T. Andrew Yang: CSCI5333

CSCI 5333 Data Base Management System

Spring 2002 (1/14-5/6)

Chapter 15: Further Dependencies & Higher Normal Forms

15.1.1 Relation Decomposition and Insufficiency of Normal Forms

Looking at an individual relation to test whether it is in a higher normal form does not, on its own, guarantee a good design; rather, a set of relations that together form the relational database schema must possess certain additional properties to ensure a good design.

The dependency preservation property and the lossless (or nonadditive) join property .

A single universal relation schema R = {A1, A2, ..., An} that includes all the attributes of the database .

A decomposition of R: D = {R1, R2, R3, ..., Rm}.

The attribute preservation condition of a decomposition: Each attribute in R will appear in at least one relation schema in the decomposition so that no attributes are "lost".

NOTE: Having each individual relation R_i in the decomposition D to be in BCNF (or 3NF) may not be sufficient to guarantee a good database design on its own.

Problem: Spurious tuples out of a natural join. Example: See Fig. 14.6.
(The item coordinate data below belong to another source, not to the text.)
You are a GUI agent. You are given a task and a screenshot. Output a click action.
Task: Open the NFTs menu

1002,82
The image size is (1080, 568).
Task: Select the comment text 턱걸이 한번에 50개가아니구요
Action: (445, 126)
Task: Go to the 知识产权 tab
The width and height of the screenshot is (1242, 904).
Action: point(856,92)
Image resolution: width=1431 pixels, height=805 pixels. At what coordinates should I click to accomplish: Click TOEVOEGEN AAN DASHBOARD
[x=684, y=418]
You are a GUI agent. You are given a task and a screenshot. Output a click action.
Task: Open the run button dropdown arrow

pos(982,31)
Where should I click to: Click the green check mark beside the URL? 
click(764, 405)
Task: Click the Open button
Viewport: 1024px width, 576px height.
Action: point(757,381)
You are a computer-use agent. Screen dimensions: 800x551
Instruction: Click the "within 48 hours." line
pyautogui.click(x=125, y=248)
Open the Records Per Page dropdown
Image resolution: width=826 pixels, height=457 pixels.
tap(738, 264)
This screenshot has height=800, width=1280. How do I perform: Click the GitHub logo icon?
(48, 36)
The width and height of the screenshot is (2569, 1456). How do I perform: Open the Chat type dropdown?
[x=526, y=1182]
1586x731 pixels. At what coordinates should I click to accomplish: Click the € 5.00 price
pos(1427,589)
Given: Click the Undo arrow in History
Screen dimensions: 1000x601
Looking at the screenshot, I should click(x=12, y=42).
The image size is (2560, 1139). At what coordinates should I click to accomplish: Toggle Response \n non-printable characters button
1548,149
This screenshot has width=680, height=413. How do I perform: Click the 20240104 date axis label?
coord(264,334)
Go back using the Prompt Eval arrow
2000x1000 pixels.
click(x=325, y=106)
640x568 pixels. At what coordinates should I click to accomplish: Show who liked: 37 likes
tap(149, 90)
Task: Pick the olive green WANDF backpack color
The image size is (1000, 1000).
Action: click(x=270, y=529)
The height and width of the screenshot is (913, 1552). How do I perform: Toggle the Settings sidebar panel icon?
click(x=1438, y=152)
15.1.2 Decomposition and Dependency Preservation

The dependency preservation condition (informal definition): Each functional dependency f specified in F either appears directly in one of the relation schemas R_i in the decomposition D or could be inferred from the dependencies that appear in some R_i.

Formal definition:

Exercise: Examine Fig. 14.12(a) and produce the projection of F on Lots1Ax. Repeat the same process on Lots1Ay.

An example of a decomposition that does not preserve dependencies: Figure 14.12(a).

Exercise: Verify the above statement.

Another example: Figure 14.13 with any of the three alternative decompositions

Alternative 1: {STUDENT, INSTRUCTOR} and {STUDENT, COURSE}.
Alternative 2: {COURSE, INSTRUCTOR} and {COURSE, STUDENT}
Alternative 3: {INSTRUCTOR, COURSE} and {INSTRUCTOR, STUDENT}.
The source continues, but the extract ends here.